Computer-based task type

The authors identified 13 studies, that investigated test batteries of CB versions of conventional tasks, including tasks similar to line bisection (Chiba et al., 2010; Jee et al., 2015), cancellation (Rabuffetti et al., 2002, 2012), baking tray (Chung et al., 2016) or combinations of different types of tasks (Liang et al., 2007; Ulm et al., 2013; Pallavicini et al., 2015; Vaes et al., 2015; Mizuno et al., 2016; Ten Brink et al., 2016; Quinn et al., 2018; Morando et al., 2019).

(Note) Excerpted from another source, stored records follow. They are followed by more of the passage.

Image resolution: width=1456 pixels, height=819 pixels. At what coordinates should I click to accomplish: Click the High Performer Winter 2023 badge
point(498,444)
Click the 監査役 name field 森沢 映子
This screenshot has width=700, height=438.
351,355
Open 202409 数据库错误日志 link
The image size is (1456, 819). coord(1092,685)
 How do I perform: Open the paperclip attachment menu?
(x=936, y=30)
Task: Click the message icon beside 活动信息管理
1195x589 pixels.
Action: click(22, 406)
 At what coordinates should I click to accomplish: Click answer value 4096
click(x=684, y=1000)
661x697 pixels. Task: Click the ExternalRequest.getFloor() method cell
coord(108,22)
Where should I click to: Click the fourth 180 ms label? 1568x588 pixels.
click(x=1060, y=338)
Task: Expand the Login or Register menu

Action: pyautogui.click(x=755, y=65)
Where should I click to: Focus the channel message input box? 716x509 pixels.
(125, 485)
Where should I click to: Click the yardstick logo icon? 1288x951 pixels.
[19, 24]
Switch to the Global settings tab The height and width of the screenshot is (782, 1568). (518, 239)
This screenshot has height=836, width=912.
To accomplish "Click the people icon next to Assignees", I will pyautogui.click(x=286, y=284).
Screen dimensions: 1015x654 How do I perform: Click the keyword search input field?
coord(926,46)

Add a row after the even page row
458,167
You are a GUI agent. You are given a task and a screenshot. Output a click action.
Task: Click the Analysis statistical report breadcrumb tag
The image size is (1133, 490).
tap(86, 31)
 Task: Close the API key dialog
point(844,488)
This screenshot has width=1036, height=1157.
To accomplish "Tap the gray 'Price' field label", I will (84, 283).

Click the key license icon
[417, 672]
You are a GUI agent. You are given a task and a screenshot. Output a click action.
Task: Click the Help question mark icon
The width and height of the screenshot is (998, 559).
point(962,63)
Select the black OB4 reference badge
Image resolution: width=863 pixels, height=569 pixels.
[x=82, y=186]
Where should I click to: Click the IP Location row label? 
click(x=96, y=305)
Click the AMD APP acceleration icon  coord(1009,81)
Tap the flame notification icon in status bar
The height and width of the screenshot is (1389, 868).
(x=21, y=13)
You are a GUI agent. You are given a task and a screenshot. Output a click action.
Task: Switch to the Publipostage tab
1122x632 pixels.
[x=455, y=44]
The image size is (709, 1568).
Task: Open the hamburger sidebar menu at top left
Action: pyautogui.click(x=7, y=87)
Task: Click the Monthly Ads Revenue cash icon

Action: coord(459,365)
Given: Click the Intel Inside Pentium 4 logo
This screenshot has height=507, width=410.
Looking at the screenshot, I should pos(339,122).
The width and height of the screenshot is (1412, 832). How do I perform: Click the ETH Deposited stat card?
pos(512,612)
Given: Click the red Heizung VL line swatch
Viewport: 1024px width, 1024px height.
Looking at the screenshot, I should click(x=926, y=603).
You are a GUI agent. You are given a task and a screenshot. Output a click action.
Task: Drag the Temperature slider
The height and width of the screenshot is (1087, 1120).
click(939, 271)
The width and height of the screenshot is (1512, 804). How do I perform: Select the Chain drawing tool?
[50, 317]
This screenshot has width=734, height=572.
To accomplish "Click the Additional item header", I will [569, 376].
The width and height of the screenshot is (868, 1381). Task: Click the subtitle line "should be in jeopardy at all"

Our synthesis included 11 studies exploring visual search tasks such as static (Mizuno et al., 2016; Machner et al., 2018; Ten Brink et al., 2020), feature and conjunction (List et al., 2008; Erez et al., 2009), dynamic and dual tasks (Marshall et al., 1997; Deouell et al., 2005; Bonato et al., 2013; Van Kessel et al., 2013; Andres et al., 2019; Villarreal et al., 2020). We detected five studies that observed different types of tasks such as the widely investigated Posner cueing paradigm (Rengachary et al., 2009), a neglect/extinction task (Vossel et al., 2010), a temporal order judgment (TOJ) task (Stigchel and Nijboer, 2017), a driving simulator task (Spreij et al., 2020) and a manual spatial exploration task (Pierce et al., 2021).

By carefully examining the data, it was found that CB functional (Pallavicini et al., 2015) and visual search tasks were shown to be more sensitive than CB versions of PnP tasks (Ten Brink et al., 2020). Moreover, combining different types of tasks can capture a wider aspect of neglect symptoms (Erez et al., 2009; Mizuno et al., 2016; Spreij et al., 2020). An interesting finding was that different types of tasks were associated with different types of errors, for example, cancellation tasks were more sensitive to viewer-centered (egocentric) errors, with visual search and line bisection tasks more sensitive to stimulus-centered (allocentric) errors; Similarly RT and TOJ tasks also detected spatial bias deficits (Van Kessel et al., 2013; Mizuno et al., 2016; Stigchel and Nijboer, 2017).

Some studies compared diagnostic accuracy between CB tests, and as expected the more complex CB tasks (e.g., higher demands, dual tasks, increased number of targets, conjunction tasks) were more sensitive and could detect more cases (chronic/subclinical) than more simple versions (e.g., feature tasks) (Marshall et al., 1997; List et al., 2008; Erez et al., 2009; Bonato et al., 2013; Van Kessel et al., 2013; Andres et al., 2019; Ten Brink et al., 2020; Villarreal et al., 2020).

Outcome measures

Most cancellation tasks obtained measures including the number of touched (canceled) targets, revisits, intersections, omissions, center of cancellation (CoC) (Rabuffetti et al., 2002, 2012; Ulm et al., 2013; Pallavicini et al., 2015; Ten Brink et al., 2016). Line bisection tasks usually captured the mean deviation (Chiba et al., 2010; Ulm et al., 2013; Jee et al., 2015).

Visual search and exploration tasks included measures based on false alarms/catch trials responses, target detection (capturing accuracy, detection rate/probability) and time (such as RT, search time and task duration); data analysis in these tasks was performed based on target position [e.g., left/right (L/R)] and task demands (e.g., level of difficulty, number of distractors) (Marshall et al., 1997; Deouell et al., 2005; List et al., 2008; Erez et al., 2009; Vossel et al., 2010; Rengachary et al., 2011; Bonato et al., 2013; Van Kessel et al., 2013; Vaes et al., 2015; Mizuno et al., 2016; Machner et al., 2018; Andres et al., 2019; Ten Brink et al., 2020; Villarreal et al., 2020).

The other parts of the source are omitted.